ROME - Italian Foreign Minister Paolo Gentiloni was chosen Sunday to be the country’s next premier and pledged to get straight to work on forming a new coalition with the same Democrat Party-led majority.
“I’m aware of the urgency to give Italy a government in the fullness of its powers, to reassure the citizens and to face with utmost commitment and determination international, economic and social priorities, starting with the reconstruction of the quake-hit areas,” the 62-year-old Gentiloni said.
Fellow Democrat Matteo Renzi has been staying on as premier in a caretaker role since he offered his resignation on Dec. 7 after his nearly three-year-old government suffered a stinging defeat in a referendum on reforms.
The populist 5-Star Movement and other opposition forces have been clamoring for an early election, but Italian President Sergio Mattarella noticed that Renzi’s outgoing government still commands a majority in Parliament.
On Saturday, the day before he gave Gentiloni the mandate at the Quirinal presidential palace, Mattarella said Italy’s next government must deal with several urgent priorities, including bad loans that are burdening several Italian banks, an economy that has resisted growing for years and an ambitious construction program for several towns destroyed by earthquakes.
The president also noted there was wide political consensus for a rapid overhaul of Italy’s electoral law before Italians vote in a new election.

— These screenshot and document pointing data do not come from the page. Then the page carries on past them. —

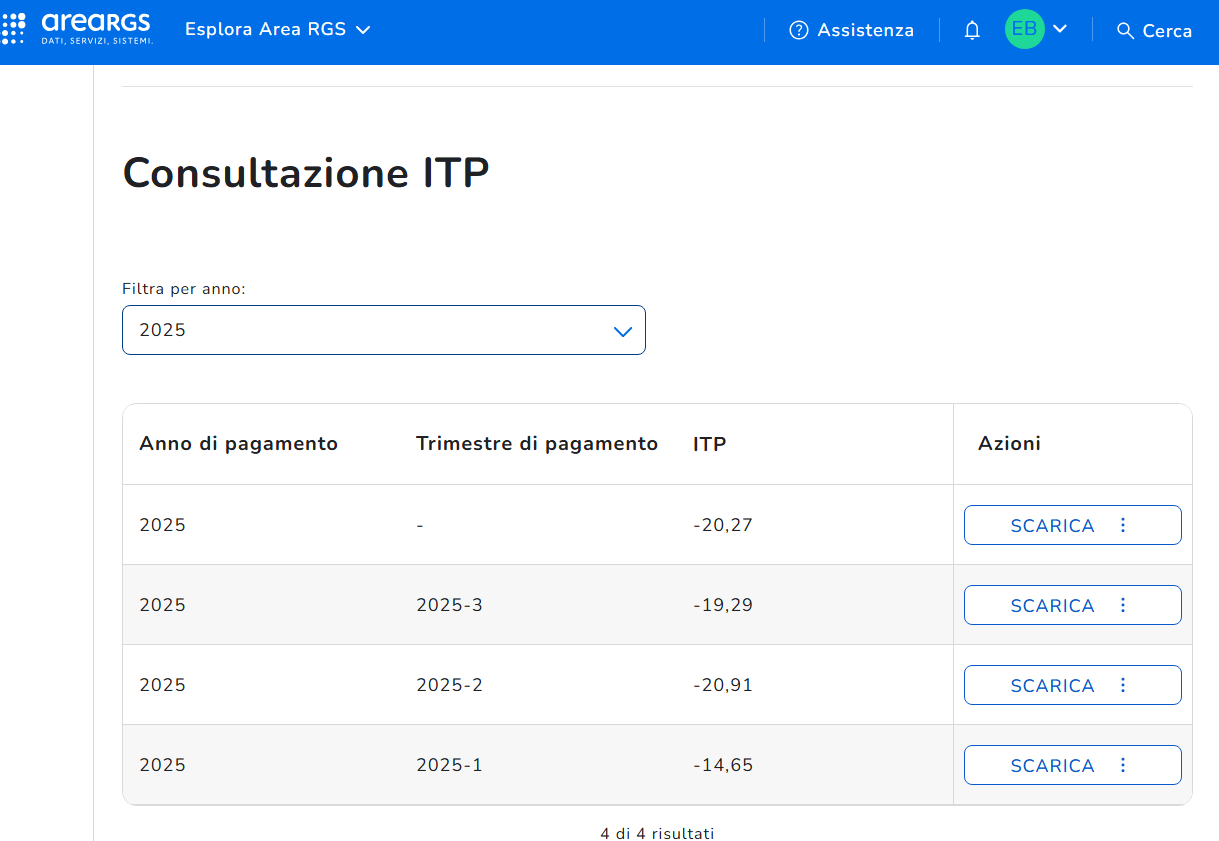Expand user account chevron next to avatar
1219x841 pixels.
point(1061,30)
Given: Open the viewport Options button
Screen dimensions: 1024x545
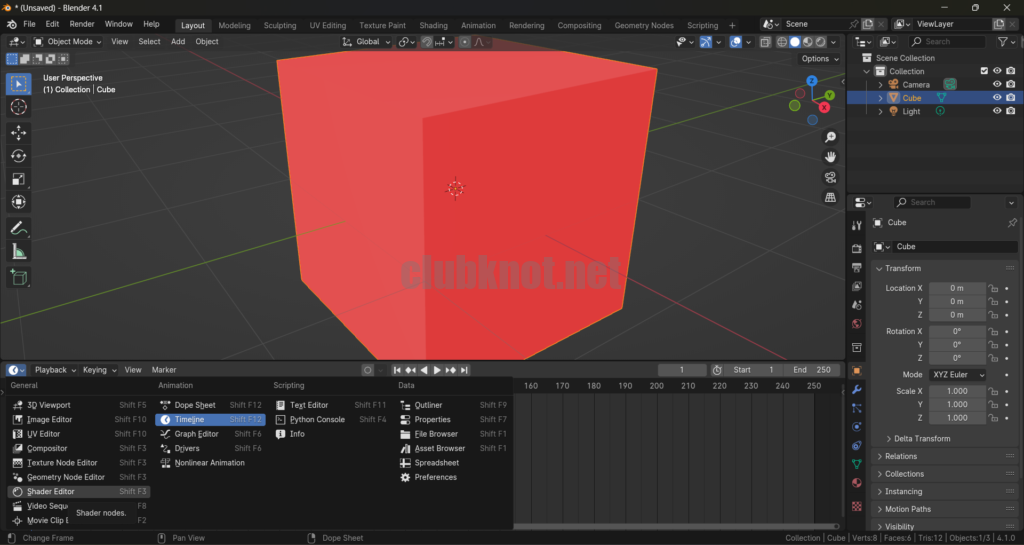Looking at the screenshot, I should 819,59.
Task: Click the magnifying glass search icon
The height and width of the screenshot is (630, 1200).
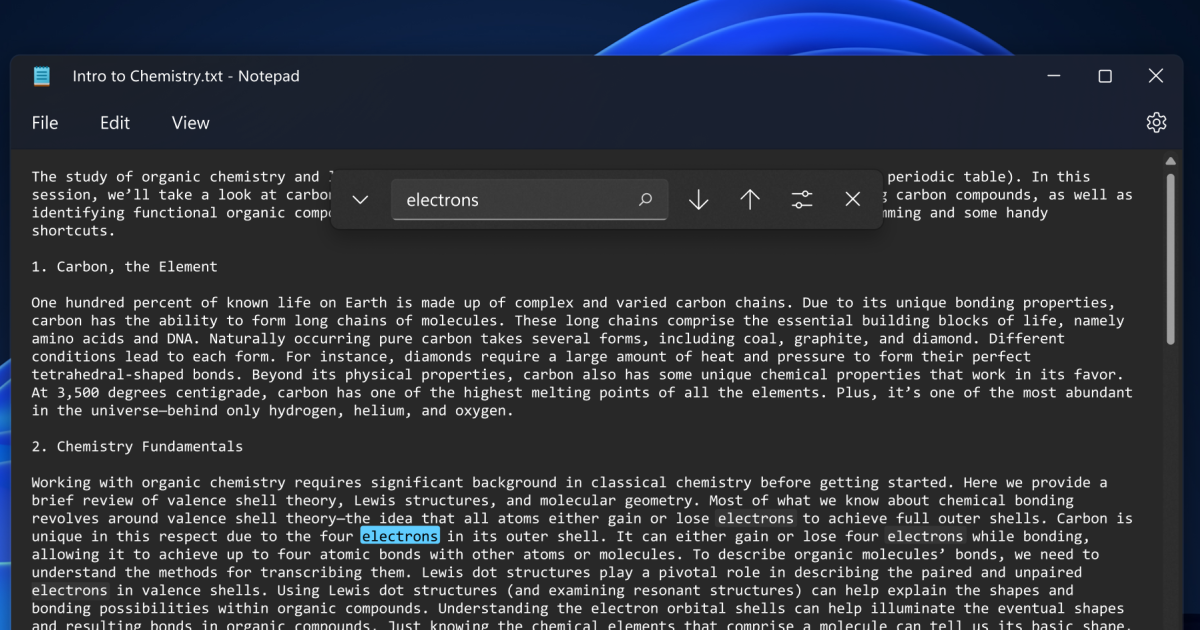Action: click(x=645, y=199)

Gentiloni said he’d make the president’s priorities his top concerns too, as he puts together his proposed Cabinet. He told reporters he considered Mattarella’s entrusting him with the task of forming a new government “a high honor, and I’ll try to carry out the task with dignity and responsibility.”
Gentiloni had emerged as a likely pick after the president held three days of consultations with political and parliamentary leaders.

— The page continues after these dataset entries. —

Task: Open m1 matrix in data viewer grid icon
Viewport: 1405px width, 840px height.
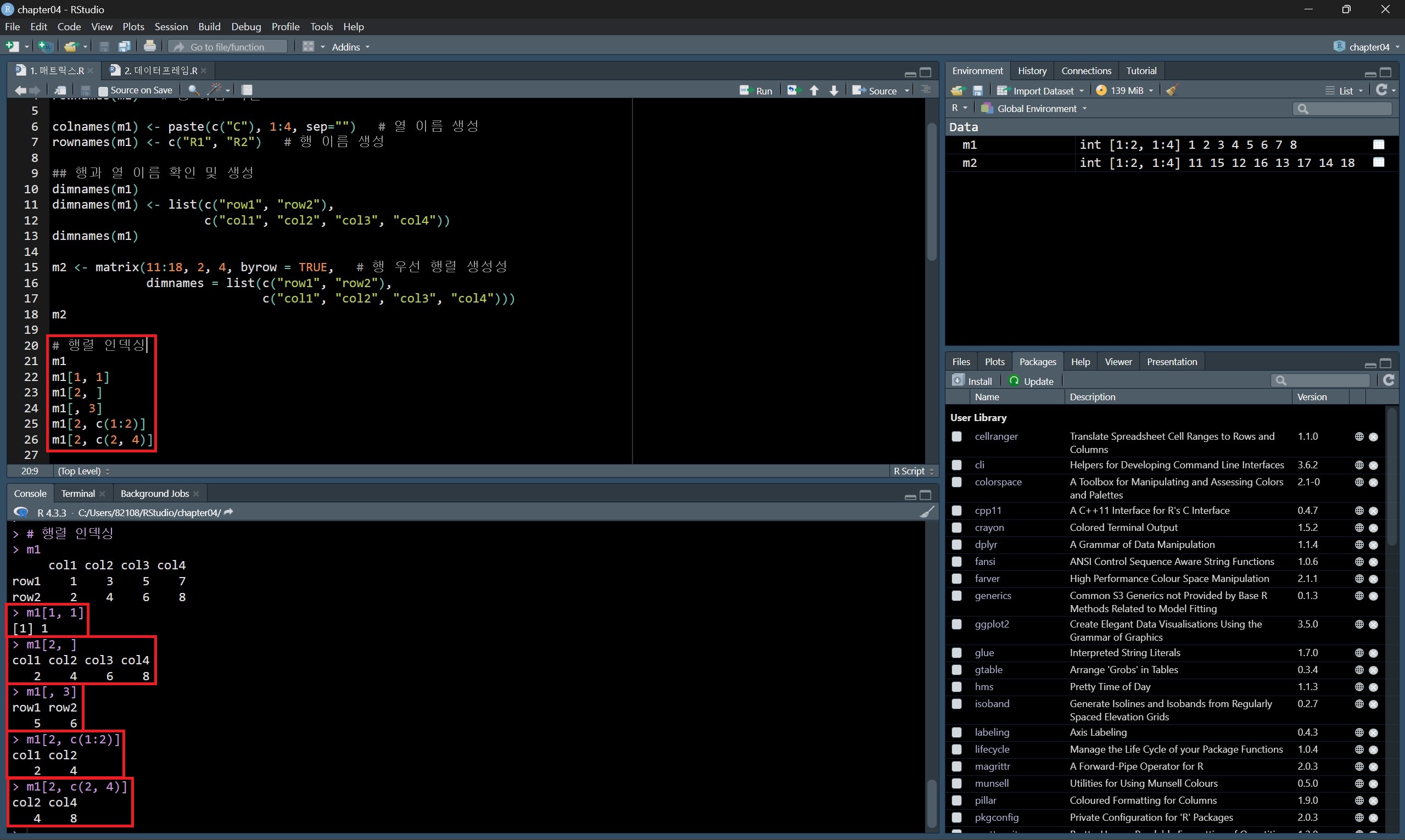Action: pos(1379,145)
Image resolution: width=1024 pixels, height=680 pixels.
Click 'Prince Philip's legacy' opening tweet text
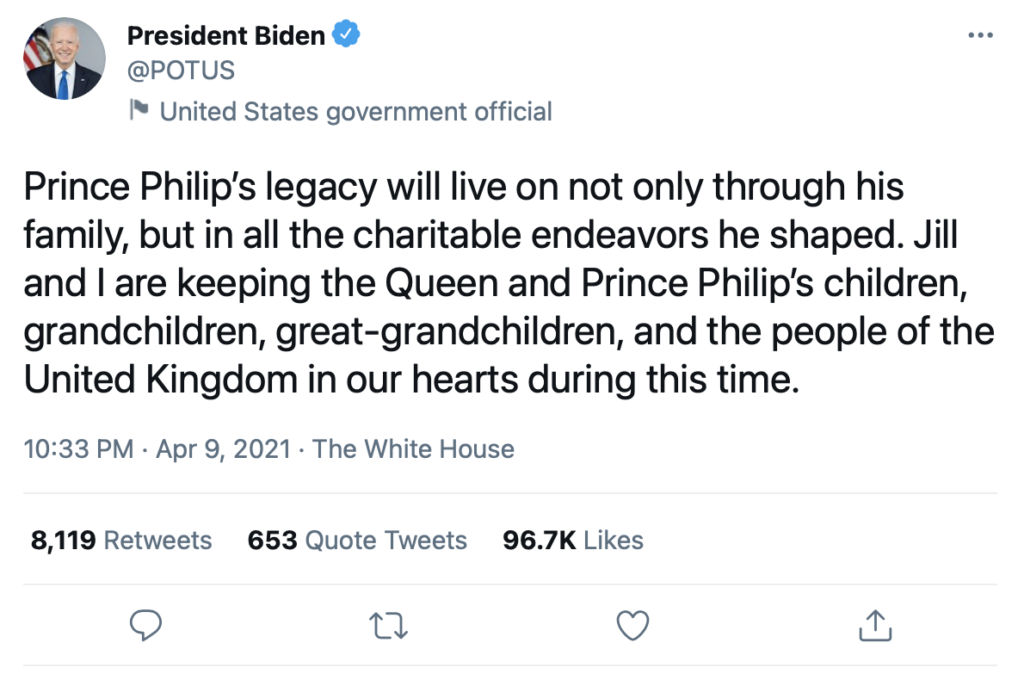pyautogui.click(x=200, y=187)
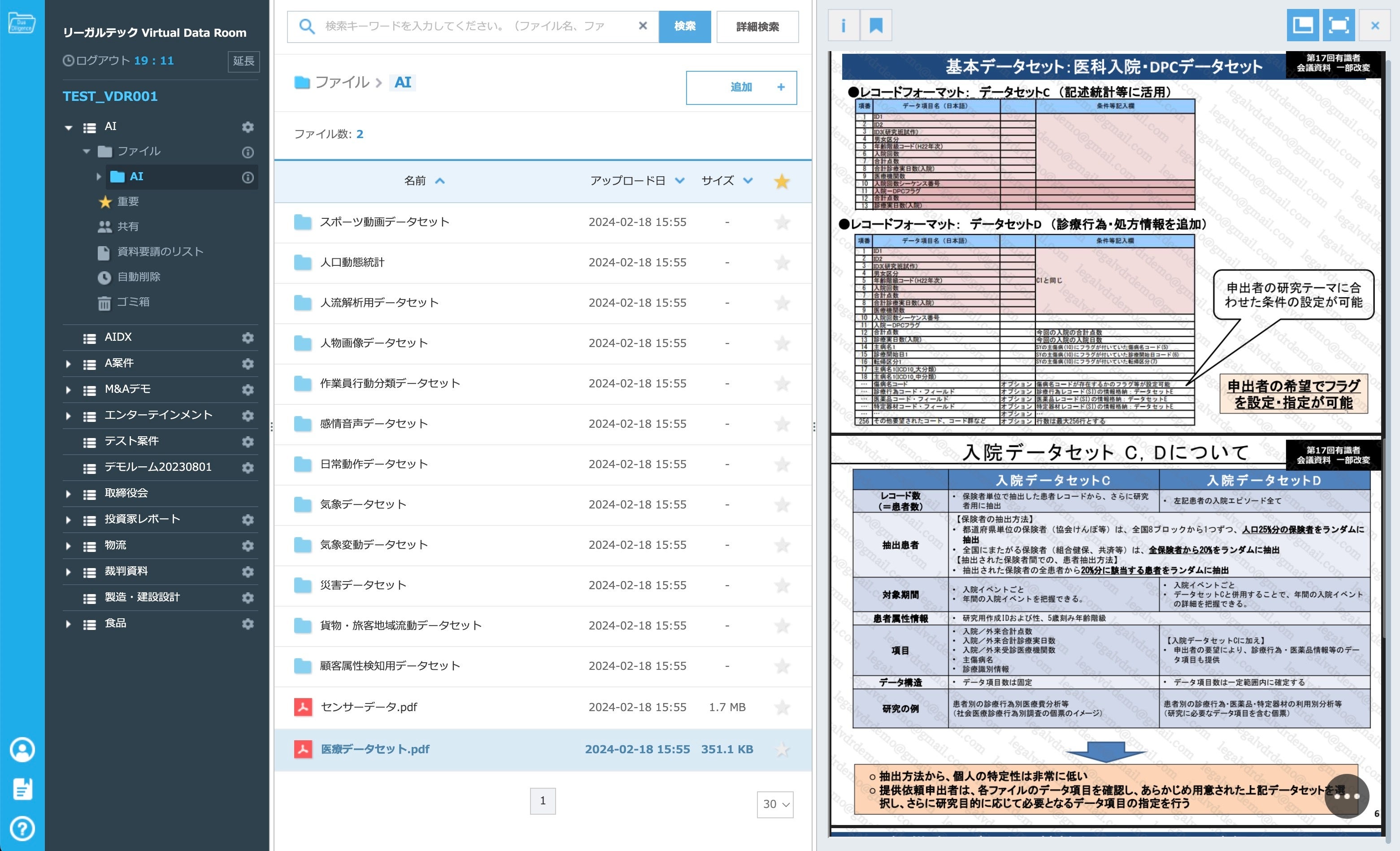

While serving as foreign minister in Renzi’s nearly three-year-old center-left coalition, Gentiloni had lobbied for an international support to help end years of violence and fighting in Libya. The North Africa nation’s lawless coast has turned into a vast launching pad for smugglers, who collect millions in profits as they send hundreds of thousands of migrants out in unseaworthy boats toward Italian shores.

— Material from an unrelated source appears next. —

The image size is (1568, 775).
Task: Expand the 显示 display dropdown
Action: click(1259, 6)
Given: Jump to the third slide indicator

Gentiloni also spearheaded Italy’s demands that the Egyptian government work to learn who tortured and killed a young Italian researcher in Cairo this year.
The 5-Star populists, who back letting Italians decide if they want to stay in the 19-nation shared euro currency, want elections soon, to capitalize on the angry mood of voters who have punished ruling parties in much of Europe.
It is up to the Italian president to decide if or when to dissolve Parliament and call for a new election ahead of a spring 2018 due date.